◆ RECORD EXCERPTS ◆
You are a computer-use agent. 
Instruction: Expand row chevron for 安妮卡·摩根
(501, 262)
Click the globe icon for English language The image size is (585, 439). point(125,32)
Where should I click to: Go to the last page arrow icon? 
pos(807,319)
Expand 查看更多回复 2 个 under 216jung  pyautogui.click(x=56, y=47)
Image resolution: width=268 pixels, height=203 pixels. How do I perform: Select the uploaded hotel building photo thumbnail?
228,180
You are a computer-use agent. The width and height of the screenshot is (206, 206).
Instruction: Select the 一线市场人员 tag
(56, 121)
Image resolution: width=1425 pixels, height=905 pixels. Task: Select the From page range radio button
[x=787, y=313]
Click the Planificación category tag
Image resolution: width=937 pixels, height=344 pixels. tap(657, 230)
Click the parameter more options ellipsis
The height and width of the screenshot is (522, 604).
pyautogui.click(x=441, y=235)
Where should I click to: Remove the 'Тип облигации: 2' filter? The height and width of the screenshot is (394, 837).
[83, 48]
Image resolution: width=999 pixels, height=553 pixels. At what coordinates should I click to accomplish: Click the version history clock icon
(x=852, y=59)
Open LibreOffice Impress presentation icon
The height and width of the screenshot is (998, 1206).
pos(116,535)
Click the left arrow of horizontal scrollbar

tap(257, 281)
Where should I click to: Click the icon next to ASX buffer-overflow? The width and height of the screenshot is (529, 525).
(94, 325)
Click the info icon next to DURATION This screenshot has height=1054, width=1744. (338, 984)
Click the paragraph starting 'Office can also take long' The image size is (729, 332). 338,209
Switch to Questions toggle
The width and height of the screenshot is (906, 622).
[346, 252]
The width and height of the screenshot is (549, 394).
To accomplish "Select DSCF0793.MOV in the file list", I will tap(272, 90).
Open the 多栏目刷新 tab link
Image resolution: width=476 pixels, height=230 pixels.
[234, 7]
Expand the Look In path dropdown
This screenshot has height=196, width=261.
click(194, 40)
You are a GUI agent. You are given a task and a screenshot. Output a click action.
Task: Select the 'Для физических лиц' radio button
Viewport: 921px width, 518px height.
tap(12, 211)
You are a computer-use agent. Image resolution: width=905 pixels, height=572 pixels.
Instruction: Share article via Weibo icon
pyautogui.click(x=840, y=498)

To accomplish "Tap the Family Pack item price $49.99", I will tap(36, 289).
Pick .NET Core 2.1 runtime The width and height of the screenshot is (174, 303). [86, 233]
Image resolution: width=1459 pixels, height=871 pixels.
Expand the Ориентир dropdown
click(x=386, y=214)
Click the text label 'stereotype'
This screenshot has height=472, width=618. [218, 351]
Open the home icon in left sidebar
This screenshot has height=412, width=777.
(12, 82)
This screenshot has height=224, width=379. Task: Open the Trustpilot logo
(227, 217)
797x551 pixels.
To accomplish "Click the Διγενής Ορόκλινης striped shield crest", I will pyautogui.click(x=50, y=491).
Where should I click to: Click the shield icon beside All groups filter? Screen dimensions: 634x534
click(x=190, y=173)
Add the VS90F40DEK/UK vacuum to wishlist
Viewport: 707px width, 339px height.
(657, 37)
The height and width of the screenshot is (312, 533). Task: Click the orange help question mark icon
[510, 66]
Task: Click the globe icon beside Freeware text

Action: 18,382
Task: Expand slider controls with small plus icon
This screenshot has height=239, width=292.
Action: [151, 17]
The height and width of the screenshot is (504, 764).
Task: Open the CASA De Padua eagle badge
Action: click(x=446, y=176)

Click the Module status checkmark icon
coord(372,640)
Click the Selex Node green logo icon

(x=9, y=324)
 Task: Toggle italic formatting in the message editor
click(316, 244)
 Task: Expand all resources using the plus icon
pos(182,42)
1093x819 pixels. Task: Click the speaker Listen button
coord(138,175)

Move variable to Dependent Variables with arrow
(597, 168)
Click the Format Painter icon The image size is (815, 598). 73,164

◆ EXERCISE BRIEF ◆
Scan the material above. Copy each line where "agent" occurs.

◆ ANSWER BOX ◆
You are a computer-use agent. 
You are a computer-use agent. The width and height of the screenshot is (206, 206).
You are a GUI agent. You are given a task and a screenshot. Output a click action.
You are a computer-use agent. Image resolution: width=905 pixels, height=572 pixels.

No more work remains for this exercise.